Before we port forward we have to update the Jupyter-lab.

pip install --upgrade jupyterlab

[s.1915438@sl2 ~]$ cd /scratch/s.1915438
[s.1915438@sl2 s.1915438]$ source modulus_pysdf/modulus_pysdf/bin/activate
(modulus_pysdf) [s.1915438@sl2 s.1915438]$ pip install --upgrade jupyterlab

Now to port forward the Jupyter-lab. we can type this

ssh -L 8888:localhost:8888 -t s.1915438@sunbird.swansea.ac.uk "bash /scratch/s.1915438/new_modulus.sh"

if the port is not free then we can change the port our local port binding.

ssh -L local_port:destination_server_ip:sunbird_port ssh_server_hostname

ssh -L 8889:localhost:8888 -t s.1915438@sunbird.swansea.ac.uk "bash /scratch/s.1915438/new_modulus.sh"

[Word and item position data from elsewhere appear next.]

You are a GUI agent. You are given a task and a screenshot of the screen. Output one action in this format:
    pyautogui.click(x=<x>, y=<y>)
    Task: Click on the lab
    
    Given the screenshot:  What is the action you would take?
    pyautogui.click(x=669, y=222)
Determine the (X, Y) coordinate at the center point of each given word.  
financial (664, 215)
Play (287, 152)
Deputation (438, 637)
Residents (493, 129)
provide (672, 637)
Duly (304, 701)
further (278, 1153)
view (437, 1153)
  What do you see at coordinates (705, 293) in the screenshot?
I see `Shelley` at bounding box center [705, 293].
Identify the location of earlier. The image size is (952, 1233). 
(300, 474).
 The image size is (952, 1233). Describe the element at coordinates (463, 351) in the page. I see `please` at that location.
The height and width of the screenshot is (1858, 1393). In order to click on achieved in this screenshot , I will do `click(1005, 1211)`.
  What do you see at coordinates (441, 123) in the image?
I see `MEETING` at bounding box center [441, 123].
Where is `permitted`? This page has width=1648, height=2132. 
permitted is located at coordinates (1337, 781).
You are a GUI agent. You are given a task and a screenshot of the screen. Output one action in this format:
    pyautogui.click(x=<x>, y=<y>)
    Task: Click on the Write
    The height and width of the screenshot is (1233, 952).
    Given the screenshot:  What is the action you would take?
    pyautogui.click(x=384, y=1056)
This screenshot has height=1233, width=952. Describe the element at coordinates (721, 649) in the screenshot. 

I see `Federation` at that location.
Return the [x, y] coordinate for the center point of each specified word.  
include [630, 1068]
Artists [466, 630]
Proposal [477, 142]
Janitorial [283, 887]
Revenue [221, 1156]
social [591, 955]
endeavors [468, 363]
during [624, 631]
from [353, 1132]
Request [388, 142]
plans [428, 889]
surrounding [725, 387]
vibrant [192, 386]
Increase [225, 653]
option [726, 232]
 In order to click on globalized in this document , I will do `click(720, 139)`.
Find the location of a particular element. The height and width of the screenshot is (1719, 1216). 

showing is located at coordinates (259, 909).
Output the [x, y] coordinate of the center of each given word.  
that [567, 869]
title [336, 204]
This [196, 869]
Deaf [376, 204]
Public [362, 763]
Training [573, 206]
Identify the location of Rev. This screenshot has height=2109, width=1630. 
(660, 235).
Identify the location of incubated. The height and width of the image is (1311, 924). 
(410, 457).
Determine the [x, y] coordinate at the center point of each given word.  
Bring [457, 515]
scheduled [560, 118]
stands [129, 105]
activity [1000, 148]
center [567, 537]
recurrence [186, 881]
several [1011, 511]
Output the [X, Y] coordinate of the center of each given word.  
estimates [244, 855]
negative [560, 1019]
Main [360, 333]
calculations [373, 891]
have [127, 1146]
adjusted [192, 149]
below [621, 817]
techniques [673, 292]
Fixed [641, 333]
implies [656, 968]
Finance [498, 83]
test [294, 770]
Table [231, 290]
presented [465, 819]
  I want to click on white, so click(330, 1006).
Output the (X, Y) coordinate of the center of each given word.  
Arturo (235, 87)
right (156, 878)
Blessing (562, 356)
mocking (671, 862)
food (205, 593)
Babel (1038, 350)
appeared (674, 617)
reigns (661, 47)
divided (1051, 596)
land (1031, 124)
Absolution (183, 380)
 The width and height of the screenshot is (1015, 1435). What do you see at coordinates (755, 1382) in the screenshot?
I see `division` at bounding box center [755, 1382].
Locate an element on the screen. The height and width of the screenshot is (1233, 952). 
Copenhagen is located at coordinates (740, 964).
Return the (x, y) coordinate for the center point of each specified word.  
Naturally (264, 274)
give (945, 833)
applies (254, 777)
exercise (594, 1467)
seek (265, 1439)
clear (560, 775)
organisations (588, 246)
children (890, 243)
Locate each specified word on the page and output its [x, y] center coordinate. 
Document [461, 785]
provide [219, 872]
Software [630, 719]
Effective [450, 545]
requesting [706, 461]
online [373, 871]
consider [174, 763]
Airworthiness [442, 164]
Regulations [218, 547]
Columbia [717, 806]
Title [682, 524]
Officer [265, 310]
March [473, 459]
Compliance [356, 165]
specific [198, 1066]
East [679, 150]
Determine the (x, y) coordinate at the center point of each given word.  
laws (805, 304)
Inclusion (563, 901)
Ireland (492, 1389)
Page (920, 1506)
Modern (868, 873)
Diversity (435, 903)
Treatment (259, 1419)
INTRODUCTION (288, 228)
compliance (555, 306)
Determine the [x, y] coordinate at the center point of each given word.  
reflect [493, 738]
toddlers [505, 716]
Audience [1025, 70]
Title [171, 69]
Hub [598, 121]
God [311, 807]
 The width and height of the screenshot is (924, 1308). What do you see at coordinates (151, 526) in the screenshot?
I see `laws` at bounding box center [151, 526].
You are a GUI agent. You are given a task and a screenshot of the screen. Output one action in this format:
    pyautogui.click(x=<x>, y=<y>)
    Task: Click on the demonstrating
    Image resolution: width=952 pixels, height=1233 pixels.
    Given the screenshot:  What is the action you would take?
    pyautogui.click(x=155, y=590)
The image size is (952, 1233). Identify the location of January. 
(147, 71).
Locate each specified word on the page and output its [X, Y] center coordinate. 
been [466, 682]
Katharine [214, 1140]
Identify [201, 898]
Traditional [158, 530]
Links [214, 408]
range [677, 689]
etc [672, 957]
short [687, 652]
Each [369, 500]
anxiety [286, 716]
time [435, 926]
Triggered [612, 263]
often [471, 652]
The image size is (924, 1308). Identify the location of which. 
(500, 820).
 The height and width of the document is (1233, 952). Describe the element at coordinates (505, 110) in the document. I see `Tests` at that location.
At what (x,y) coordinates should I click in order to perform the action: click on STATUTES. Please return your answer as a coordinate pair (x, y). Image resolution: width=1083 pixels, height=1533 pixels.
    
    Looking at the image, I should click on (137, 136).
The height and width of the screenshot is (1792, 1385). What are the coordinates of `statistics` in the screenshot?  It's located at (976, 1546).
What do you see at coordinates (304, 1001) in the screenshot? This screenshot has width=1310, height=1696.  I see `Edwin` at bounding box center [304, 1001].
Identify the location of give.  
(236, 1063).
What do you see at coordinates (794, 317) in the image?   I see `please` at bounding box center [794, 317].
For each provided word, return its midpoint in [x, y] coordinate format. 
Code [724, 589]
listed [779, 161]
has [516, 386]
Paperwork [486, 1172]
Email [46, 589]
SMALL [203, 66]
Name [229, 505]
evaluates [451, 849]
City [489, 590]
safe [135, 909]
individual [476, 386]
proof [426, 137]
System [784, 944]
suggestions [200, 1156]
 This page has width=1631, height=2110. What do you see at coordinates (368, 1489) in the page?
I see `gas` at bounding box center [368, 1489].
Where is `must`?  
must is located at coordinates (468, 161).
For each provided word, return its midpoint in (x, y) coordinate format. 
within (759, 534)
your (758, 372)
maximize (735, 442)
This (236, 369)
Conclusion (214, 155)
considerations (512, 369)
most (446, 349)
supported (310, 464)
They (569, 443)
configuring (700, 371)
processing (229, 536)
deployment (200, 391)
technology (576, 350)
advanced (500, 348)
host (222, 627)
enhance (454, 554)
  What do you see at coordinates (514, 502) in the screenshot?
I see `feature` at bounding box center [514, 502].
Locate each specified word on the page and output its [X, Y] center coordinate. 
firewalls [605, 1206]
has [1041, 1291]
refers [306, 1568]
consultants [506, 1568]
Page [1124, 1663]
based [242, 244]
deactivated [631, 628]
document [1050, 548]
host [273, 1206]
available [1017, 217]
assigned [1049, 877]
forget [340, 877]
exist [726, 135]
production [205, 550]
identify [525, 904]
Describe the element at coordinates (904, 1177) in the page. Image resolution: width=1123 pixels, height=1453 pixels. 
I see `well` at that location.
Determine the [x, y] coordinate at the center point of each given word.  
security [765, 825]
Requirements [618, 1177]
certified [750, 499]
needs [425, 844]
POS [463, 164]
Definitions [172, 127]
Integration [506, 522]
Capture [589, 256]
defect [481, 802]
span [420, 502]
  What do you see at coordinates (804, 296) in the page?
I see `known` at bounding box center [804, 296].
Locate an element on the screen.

salloc --nodes=1 --account=scw1901 --partition=accel_ai --gres=gpu:1
srun --pty bash
python FILENAME

salloc --nodes=1 --account=scw1901 --partition=accel_ai --gres=gpu:1
srun --pty bash
python aneurysm.py
training:
  max_steps: 1500000
  grad_agg_freq: 1
  rec_results_freq: 10000
  rec_validation_freq: ${training.rec_results_freq}
  rec_inference_freq: ${training.rec_results_freq}
  rec_monitor_freq: ${training.rec_results_freq}
  rec_constraint_freq: 50000
  save_network_freq: 1000
  print_stats_freq: 100
  summary_freq: 1000
  amp: false
  amp_dtype: float16
  ntk:
    use_ntk: false
    save_name: null
    run_freq: 1000
profiler:
  profile: false
  start_step: 0
  end_step: 10

[AND SO ON]

Also, Modulus examples with tessellation will only work if we start the training. afresh.